Further, restructuring will have some obvious application in the
custodial payor situation described immediately above.
As explained in Chapter 5,
exceptions are recognized grounds for departure from the formula outcomes,
our attempt to identify, through a non-exhaustive list, the most common
reasons that would warrant departure. Most of the exceptions that apply
under the without child support formula also apply here. We will
only provide brief comments additional to the general descriptions
provided in Chapter 5.
We have already discussed the parenting exception to the custodial payor
formula above.
6.10.1 Compensatory
exception
The scope for a compensatory exception will be eliminated under the
with child support formula, given the weight given to compensatory
considerations in the construction of this formula and the generous
maximum durations available under the two tests for duration.
6.10.2 Illness and
disability
This exception operates on duration under the without child
support formula, mostly where the marriage is of short-to-medium
duration. Under the basic with child support formula, there will be
much less scope for this exception.

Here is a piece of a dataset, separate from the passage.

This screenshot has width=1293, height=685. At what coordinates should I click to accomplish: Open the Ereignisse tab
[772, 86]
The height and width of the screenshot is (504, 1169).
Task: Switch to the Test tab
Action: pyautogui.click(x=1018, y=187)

There are two settings where this
exception will operate:
- where restructuring is not sufficient to accommodate the duration
concerns raised by illness and disability in cases governed by the
longer-marriage test for duration; and
- where the recipient spouse does not play an important role in the
child’s care and upbringing, perhaps on account of illness or
disability, and thus the parenting exception would not apply under the
custodial payor formula.
6.10.3 Debt
payments
Where the payor spouse has a disproportionate responsibility for debt
payments, some adjustment may be required under the with child
support formula, as explained in Chapter 5.
6.10.4 Prior support
obligations
An obligation to pay support for a prior spouse or prior children will
require a slightly different adjustment under this formula, which works
with net disposable incomes rather than the gross incomes of the
without child support formula. Usually this exception will apply to
the payor spouse. In calculating the payor spouse’s individual net
disposable income, this exception will require that any amounts of support
paid to prior spouses or children be deducted, thereby reducing the size
of the pool of individual net disposable income between the current
spouses and also reducing the payor’s share of that smaller pool. Because
we are working with net income under this formula, there is no need to
gross up any child support amounts and the software can work out the
after-tax value of the gross amount of spousal support.
6.10.5 Interim
support
Where there are compelling financial circumstances at the interim
stage, an exception can be made, as is explained in more detail in Chapter 8
below.
There is one last issue to be considered, that of crossover between the
formulas. The most frequent crossover situation will be in cases where
child support ceases after a medium-to-long marriage, where the children
were older or even university-age at the time of the initial order. At
this point, either spouse could apply to vary, to bring spousal support
under the without child support formula. In most cases, it will be
the recipient spouse making the application, to obtain an increase in
spousal support under the without child support formula, once child
support is no longer payable and the payor’s ability to pay improves as a
result. Specific examples of crossover will be considered in Chapter 10,
which deals with variation, review and other topics.